For built-in scsi_debug, the situation is actually more constrained than the modular case. Since the driver cannot be unloaded or reset, any existing scsi_debug devices mean the tests cannot obtain exclusive control. In that case, skipping the tests is still the correct and safest behavior.

The intent of the check is not to distinguish built-in vs modular scsi_debug, but to ensure exclusive access. If that exclusivity cannot be guaranteed (either because the module is already in use or because the driver is built-in and active), the test should be skipped.

@kawasaki
Copy link
Copy Markdown
Collaborator

kawasaki commented Jan 13, 2026

I took a look in the commit, but it looks missing the implementation of _module_not_in_use() function, doesn't it?

The function already exists. http://github.com/linux-blktests/blktests/blob/master/common/rc#L95

Ah, I overlooked that function. Sorry. However, I'm not sure if that function really works for the purpose of this PR. The function checks /sys/module/scsi_debug/refcnt. But this refcnt value shows how many other modules depend on scsi_debug. IIUC, regardless of the number of scsi_debug devices, the refcnt value is zero. To check usage of scsi_debug, I think we need to check /sys/bus/pseudo/drivers/scsi_debug/add_host.

@kawasaki
Copy link
Copy Markdown
Collaborator

kawasaki commented Jan 13, 2026

I read your first explanation again, and I noticed that I had missed the point that the refcnt can be more than zero, when the scsi_debug device is opened by any user application. So, your code change will catch such case that the user creates any scsi_debug device and keeps the file open for an application before running blktests. And, this really happens in your test system. Now I see your point.

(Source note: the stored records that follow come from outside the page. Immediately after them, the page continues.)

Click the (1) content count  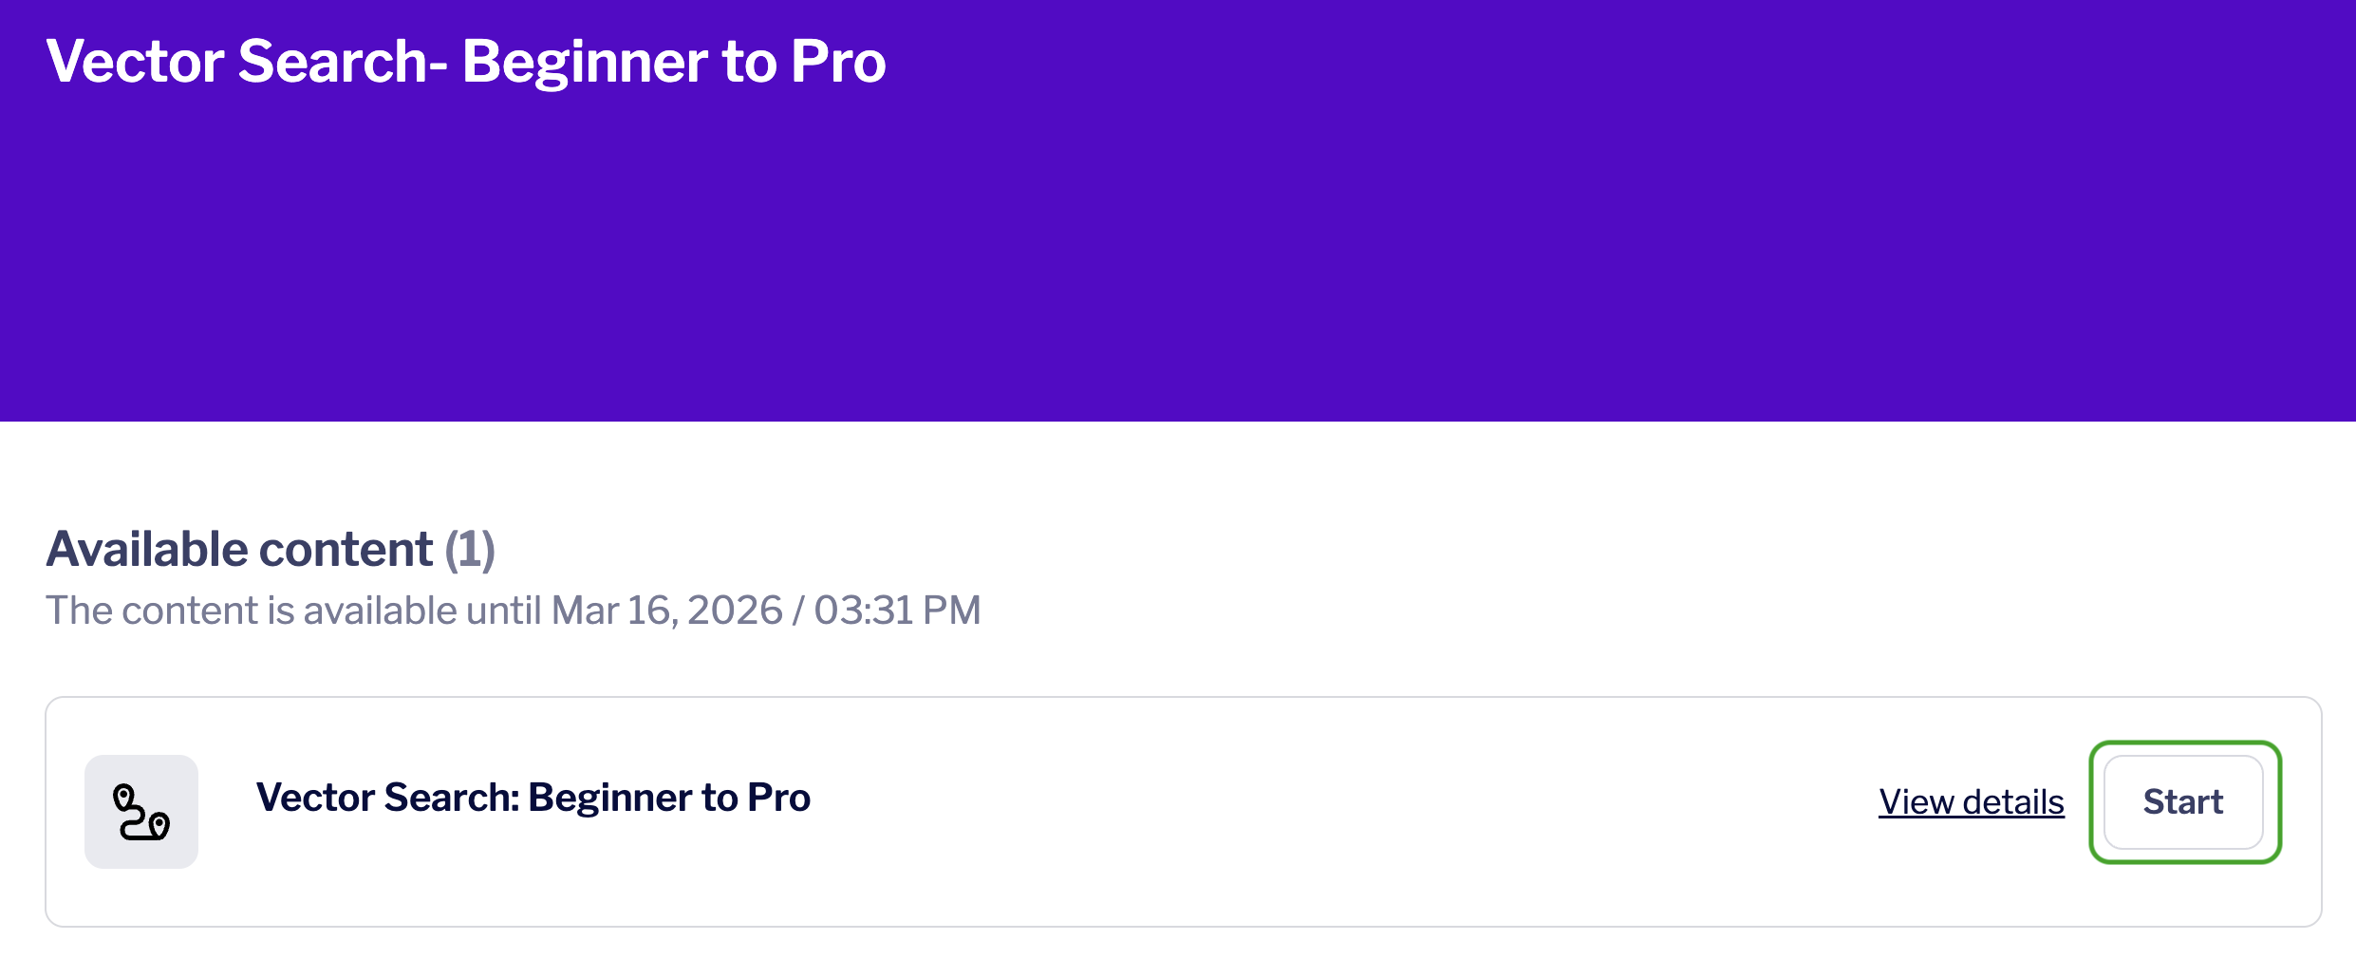(x=470, y=549)
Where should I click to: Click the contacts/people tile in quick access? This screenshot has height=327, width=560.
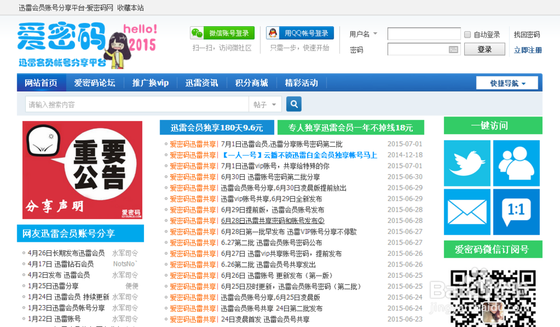pos(516,164)
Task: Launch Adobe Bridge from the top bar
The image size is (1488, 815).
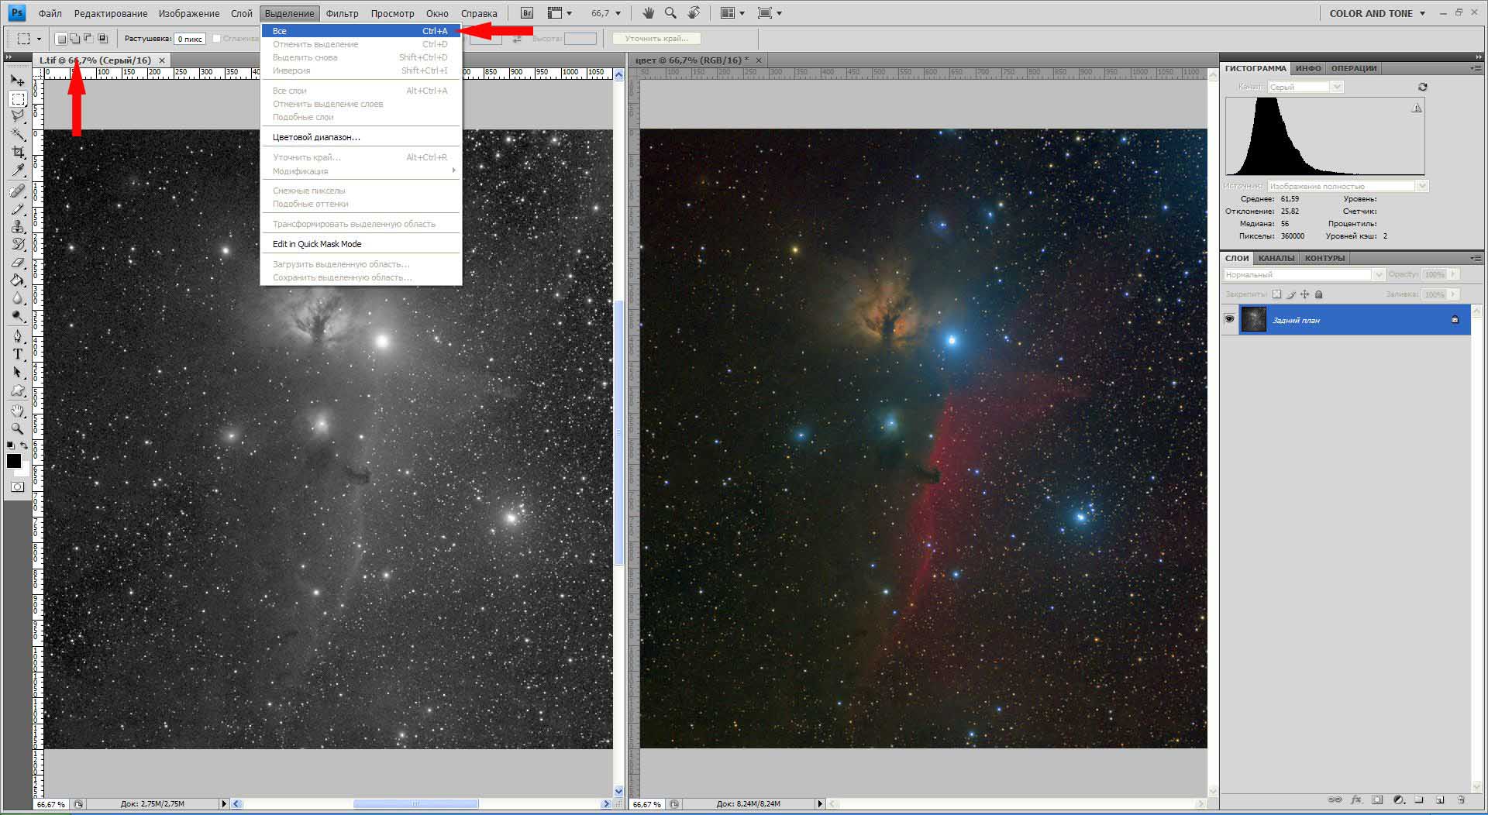Action: [527, 13]
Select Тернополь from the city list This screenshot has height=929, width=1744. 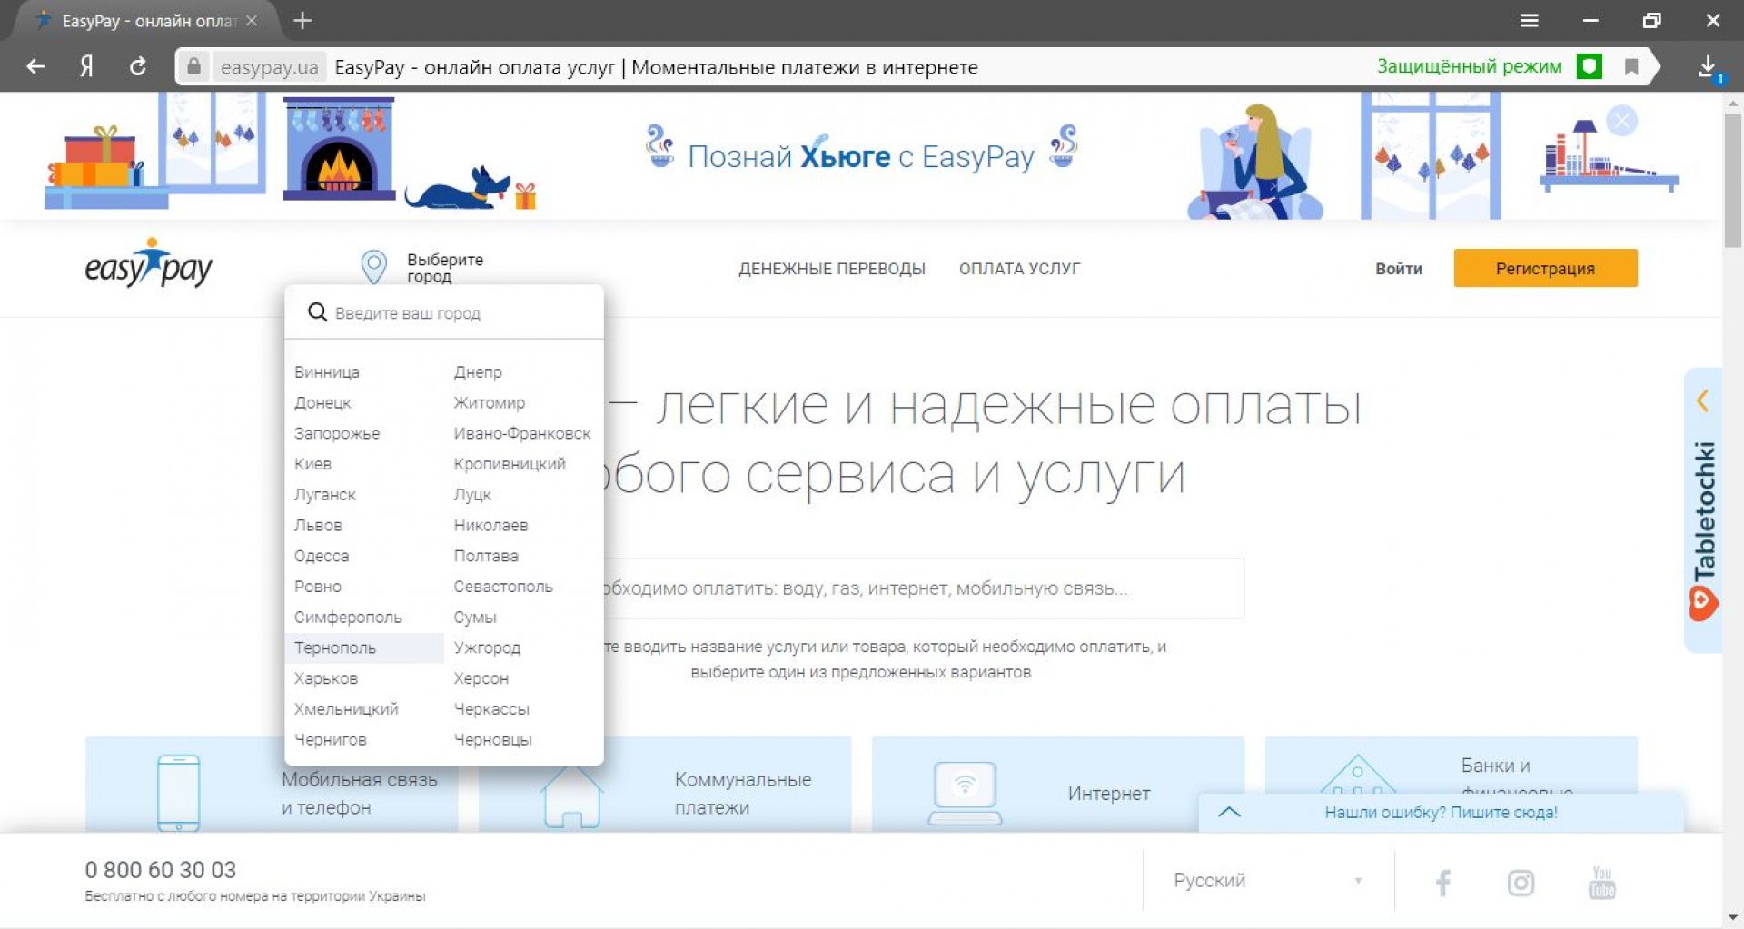coord(335,647)
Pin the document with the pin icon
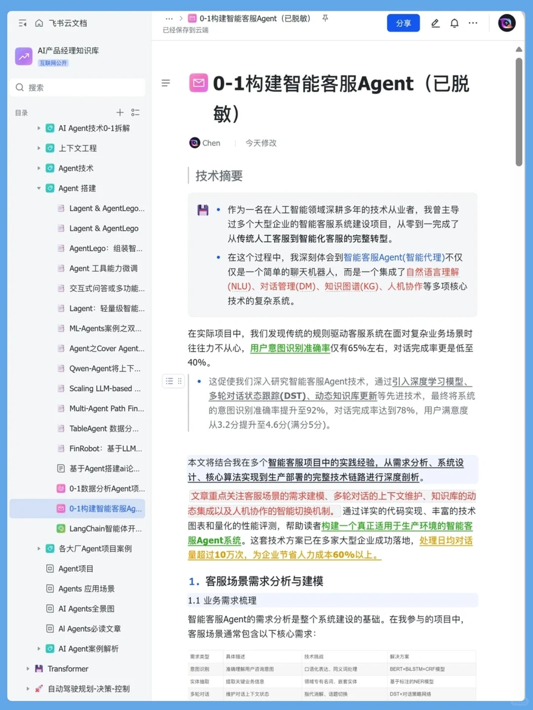This screenshot has width=533, height=710. [x=325, y=18]
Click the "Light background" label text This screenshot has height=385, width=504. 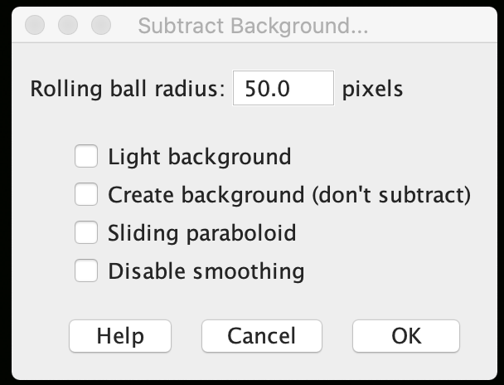199,156
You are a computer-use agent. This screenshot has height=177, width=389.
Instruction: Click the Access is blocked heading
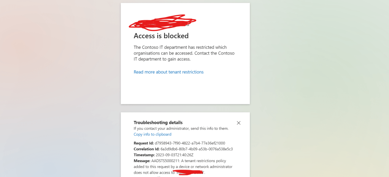(x=161, y=36)
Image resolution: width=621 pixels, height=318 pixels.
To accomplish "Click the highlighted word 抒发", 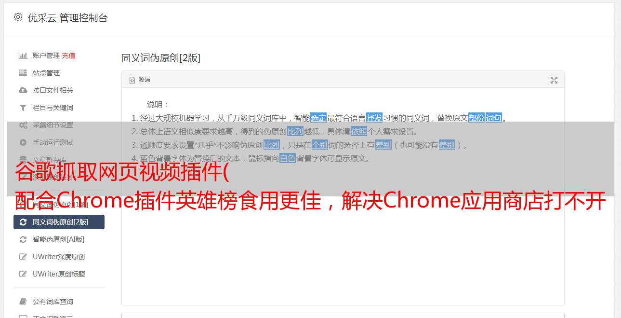I will [x=374, y=118].
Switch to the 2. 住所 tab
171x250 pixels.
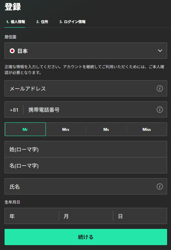pyautogui.click(x=42, y=22)
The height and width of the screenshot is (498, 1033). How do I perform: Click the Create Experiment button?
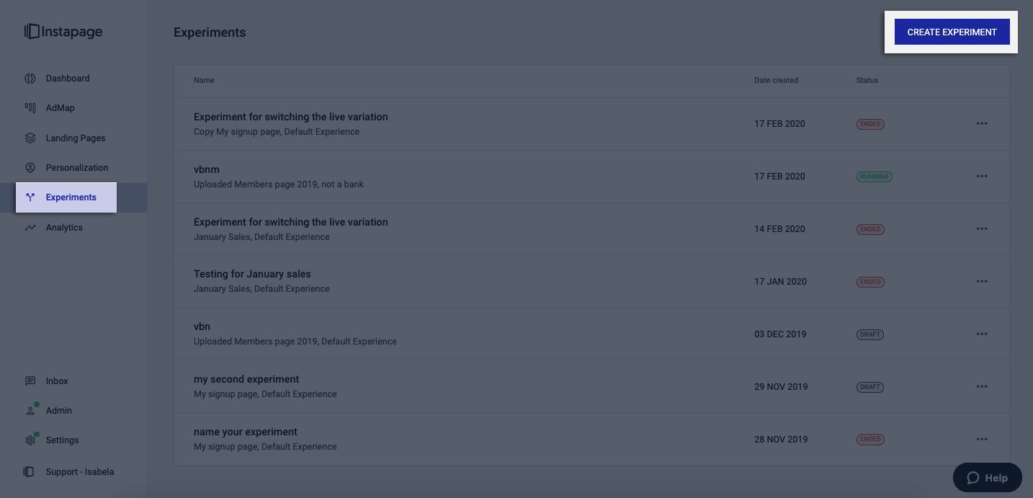[952, 32]
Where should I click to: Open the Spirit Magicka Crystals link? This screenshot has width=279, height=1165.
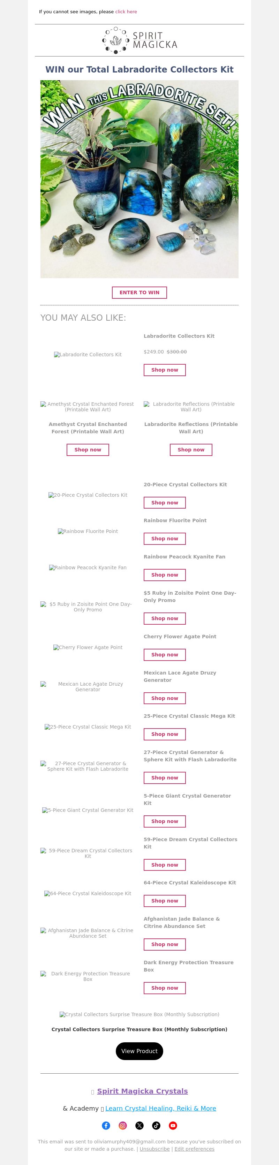pyautogui.click(x=142, y=1091)
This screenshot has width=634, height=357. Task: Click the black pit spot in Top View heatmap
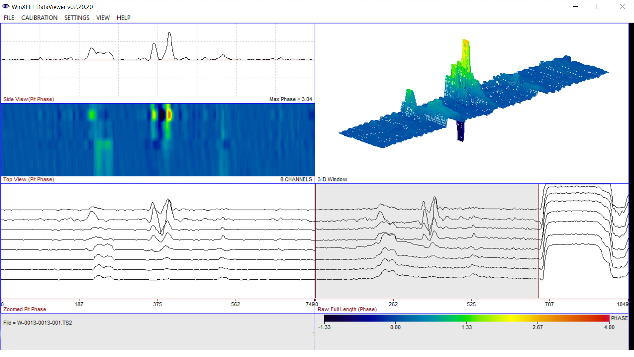pyautogui.click(x=162, y=115)
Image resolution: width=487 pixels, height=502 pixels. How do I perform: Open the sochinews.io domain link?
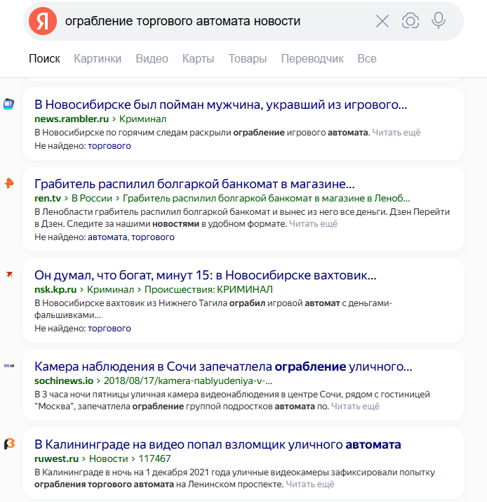pos(64,381)
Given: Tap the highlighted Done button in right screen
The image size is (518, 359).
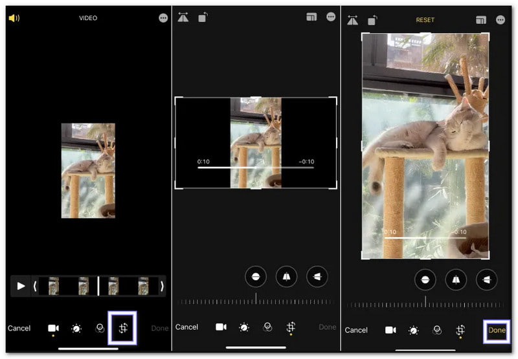Looking at the screenshot, I should 497,330.
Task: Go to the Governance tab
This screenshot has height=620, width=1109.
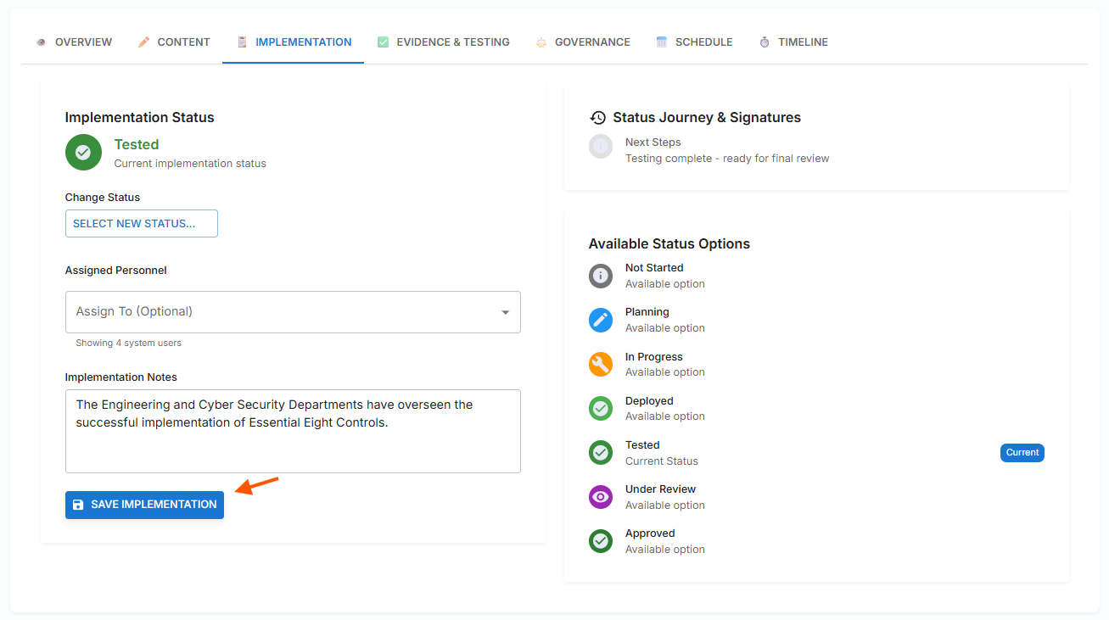Action: click(583, 42)
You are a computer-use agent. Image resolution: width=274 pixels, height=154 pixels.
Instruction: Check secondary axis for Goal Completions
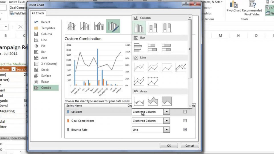(x=185, y=121)
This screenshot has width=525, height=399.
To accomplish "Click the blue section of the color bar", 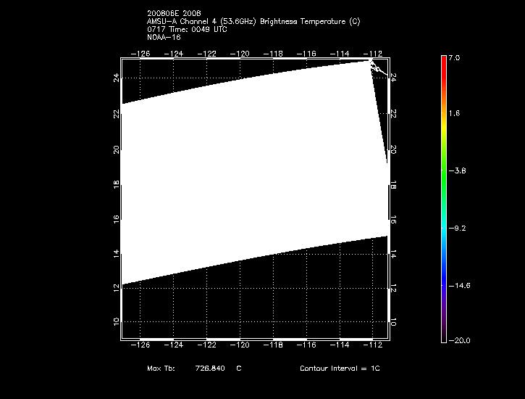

_module_not_in_use() checks /sys/module/scsi_debug/refcnt. This sysfs attribute does not exists when scsi_debug is built-in. So this approach will not work for built-in scsi_debug. But still your change will add value for loadable scsi_debug case.

As I noted in the above comment, another idea is to refer to the add_host attribute. However, when scsi_debug is loaded with default parameter, or scsi_debug is built-in, this add_host attribute has value "1", because scsi_debug creates the first device automatically. When add_host has value 1, we can not tell if this is the device created automatically, or the user created it. If the value is 2 or larger, we are sure that the user created their own device.

So, I can think of two approaches:

  1. Just add the check for loadable scsi_debug case, following your idea to use _modules_not_in_use() and refer to the refcnt value. This is simper, but can not cover some cases: built-in scsi_debug is not covered. Even when scsi_debug is loadable, this can not cover the case that the user created any scsi_debug device, and it is not opened by applications.
  2. Check both "refcnt == 0" and "add_host < 2". This is not perfect, but can cover built-in scsi_debug case. It can cover the case that the user created scsi_debug devices, but applications do not open them.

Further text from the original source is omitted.